Strong’s G3306 · Greek
Definition
to stay (in a given place, state, relation or expectancy)
Etymology
a primary verb;
How the KJV renders it
- abide
- continue
- dwell
- endure
- be present
- remain
- stand
- tarry (for)
- X thine own
Every distinct English word the King James Version uses to translate this Greek term. The variety shows what readers in English receive across many different surface words — the same underlying word, scattered across the English Bible under different names.
What the first audience heard
The Greek verb μένω (menō) means “stay,” “remain,” “abide” — to keep on being in a place, to settle and not leave. It’s a quiet, unhurried word. It doesn’t describe doing something; it describes staying somewhere. And it’s the word at the heart of one of the most beloved images Jesus gives his friends on his last night: the vine and the branches, where the whole life of a disciple is gathered into a single instruction — stay. Remain. Abide in me.
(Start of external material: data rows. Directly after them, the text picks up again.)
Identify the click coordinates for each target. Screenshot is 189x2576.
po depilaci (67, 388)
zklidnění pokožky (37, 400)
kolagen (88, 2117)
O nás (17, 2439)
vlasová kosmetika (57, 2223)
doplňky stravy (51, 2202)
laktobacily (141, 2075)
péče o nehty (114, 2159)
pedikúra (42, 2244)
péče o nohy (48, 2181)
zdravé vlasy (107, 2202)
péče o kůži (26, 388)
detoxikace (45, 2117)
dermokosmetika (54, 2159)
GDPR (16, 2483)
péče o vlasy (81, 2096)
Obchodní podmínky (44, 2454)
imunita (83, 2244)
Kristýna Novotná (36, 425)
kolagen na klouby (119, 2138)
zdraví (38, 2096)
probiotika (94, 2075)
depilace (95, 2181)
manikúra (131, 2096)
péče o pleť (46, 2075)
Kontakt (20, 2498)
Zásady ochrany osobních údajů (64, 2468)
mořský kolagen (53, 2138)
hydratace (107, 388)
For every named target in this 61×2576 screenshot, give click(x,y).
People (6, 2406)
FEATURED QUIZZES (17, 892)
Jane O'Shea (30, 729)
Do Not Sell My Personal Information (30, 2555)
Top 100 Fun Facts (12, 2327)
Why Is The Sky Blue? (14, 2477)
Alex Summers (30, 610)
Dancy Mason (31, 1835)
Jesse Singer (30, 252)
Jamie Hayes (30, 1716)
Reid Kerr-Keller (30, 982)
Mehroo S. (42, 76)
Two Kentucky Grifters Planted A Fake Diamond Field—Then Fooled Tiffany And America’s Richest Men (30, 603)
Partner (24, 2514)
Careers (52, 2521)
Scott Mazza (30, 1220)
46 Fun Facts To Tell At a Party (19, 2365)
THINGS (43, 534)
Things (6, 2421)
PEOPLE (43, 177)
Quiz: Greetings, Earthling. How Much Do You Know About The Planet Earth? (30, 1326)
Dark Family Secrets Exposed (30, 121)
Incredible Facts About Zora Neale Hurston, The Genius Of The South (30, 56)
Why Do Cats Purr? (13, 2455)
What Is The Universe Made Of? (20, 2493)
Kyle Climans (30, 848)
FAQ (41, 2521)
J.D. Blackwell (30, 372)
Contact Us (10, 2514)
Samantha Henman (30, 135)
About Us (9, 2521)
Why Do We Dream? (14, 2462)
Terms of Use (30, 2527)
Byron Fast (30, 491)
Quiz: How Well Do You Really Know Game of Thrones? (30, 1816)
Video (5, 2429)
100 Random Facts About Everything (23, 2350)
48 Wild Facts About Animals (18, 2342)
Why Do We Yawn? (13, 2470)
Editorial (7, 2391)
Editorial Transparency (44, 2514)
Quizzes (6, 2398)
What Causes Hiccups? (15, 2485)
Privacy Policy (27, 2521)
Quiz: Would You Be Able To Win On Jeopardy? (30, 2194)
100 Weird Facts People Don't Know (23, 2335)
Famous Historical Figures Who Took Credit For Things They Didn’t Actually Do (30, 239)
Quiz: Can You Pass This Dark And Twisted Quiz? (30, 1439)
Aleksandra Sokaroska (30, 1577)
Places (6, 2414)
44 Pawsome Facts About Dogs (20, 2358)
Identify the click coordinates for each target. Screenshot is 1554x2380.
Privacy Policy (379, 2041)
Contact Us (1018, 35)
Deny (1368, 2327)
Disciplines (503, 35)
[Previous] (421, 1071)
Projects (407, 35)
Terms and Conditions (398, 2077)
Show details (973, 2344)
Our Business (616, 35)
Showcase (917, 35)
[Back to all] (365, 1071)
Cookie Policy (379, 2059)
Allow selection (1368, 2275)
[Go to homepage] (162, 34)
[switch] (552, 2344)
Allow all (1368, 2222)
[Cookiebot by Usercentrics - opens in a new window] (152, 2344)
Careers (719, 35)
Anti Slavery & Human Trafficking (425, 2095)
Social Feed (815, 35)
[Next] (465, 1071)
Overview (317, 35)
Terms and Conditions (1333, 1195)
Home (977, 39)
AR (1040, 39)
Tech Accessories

The picture is worth feeling slowly, because menō runs against the grain of how we usually hear religious instruction. A branch doesn’t strain to produce fruit. A branch doesn’t manufacture grapes by effort or willpower or technique. A branch bears fruit by one thing only: staying connected to the vine. The sap does the work; the branch’s whole job is not to detach. And that’s exactly the weight menō carries. It isn’t a verb of striving. It’s a verb of remaining. The fruit is the natural overflow of a connection kept, not a goal achieved by trying harder.
That distinction lands like relief once you let it. Hear “bear fruit” as a command to perform, and the Christian life becomes a treadmill — produce, produce, prove yourself. But menō reframes the whole thing. The instruction isn’t work harder; it’s stay connected. The branch that abides bears fruit the way a connected branch simply does — almost without noticing, because the life flowing through it isn’t its own. Cut the branch off and all its effort comes to nothing; leave it joined and the fruit takes care of itself. The verb puts the emphasis precisely where striving never reaches: on the connection, not the output.
And menō carries a tenderness, too. To abide is to stay in someone’s company, to make your home there, to keep being where you are loved. It’s the word for settling in, not passing through. So when Jesus tells his friends to abide in him, he isn’t issuing a demand so much as offering a place — stay here, with me, where the life is. The branch isn’t being driven to produce. It’s being invited to remain.
For the first audience, working people who knew vines and branches in the soil, the image would have needed no explanation. They had watched it happen: the branch joined to the stock, green and heavy with fruit; the branch broken off, dry within days. The lesson was in front of them every harvest. Fruit is not the product of a branch’s anxious effort. It is the sign of a branch that stayed.
That’s the whole counsel folded into one small verb. Not achieve. Not strive. Menō — stay. Remain joined to the life that isn’t your own, and let it do, through you, what no amount of trying could ever force.